Let's take a look at the absolute bar chart to see what's happening there.
def get_month(x):
lst = ['February','March','April','May','June','July']
return lst[x]
df['months_from_feb'] = df['months_from'].apply(get_month)
df.drop('months_from', axis=1, inplace=True)
fig = plt.figure(figsize=(14, 6))
a = sns.barplot(x='months_from_feb', y='percent_active', hue='cohort', data=df)

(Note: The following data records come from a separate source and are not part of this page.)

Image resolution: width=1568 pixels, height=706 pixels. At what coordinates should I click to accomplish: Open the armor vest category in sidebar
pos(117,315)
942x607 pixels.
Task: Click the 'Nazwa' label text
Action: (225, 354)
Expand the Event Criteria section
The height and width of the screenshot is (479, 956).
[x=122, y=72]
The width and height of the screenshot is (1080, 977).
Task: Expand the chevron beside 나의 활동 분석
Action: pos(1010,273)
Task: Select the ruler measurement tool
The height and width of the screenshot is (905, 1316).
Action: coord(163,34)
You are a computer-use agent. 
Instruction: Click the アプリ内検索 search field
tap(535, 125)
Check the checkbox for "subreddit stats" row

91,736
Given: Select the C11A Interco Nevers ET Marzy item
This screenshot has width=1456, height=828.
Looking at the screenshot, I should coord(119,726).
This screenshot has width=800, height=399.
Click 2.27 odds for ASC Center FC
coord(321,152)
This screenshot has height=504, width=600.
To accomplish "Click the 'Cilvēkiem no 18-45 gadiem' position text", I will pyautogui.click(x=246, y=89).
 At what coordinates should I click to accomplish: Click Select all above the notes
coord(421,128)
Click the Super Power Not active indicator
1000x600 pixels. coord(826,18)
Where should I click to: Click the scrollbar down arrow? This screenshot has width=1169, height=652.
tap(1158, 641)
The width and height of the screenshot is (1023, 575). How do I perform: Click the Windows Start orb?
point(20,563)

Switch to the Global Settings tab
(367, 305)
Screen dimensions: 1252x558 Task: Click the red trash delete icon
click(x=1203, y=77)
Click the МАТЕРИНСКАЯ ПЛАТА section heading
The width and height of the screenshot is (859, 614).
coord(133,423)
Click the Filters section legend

a.set_title('Cohort Analysis of User Engagement over 5 month period')
a.set_xlabel('Month')
a.set_ylabel('% Users Active in Cohort')
fig.savefig('Cohort Analysis of User Engagement, Absolute Months.png')
Observations
In this plot it is easier to view the activity of each cohort relative to the month that cohort was active.
Conclusions
Here it is easy to see that in June, all cohorts have more active users, but in July, all cohorts experience a drop in active users. So the problem isn't something about the length of time of the cohorts, but instead the problem is due to either a change in the product in June, or circumstances external to the product that occurred in June.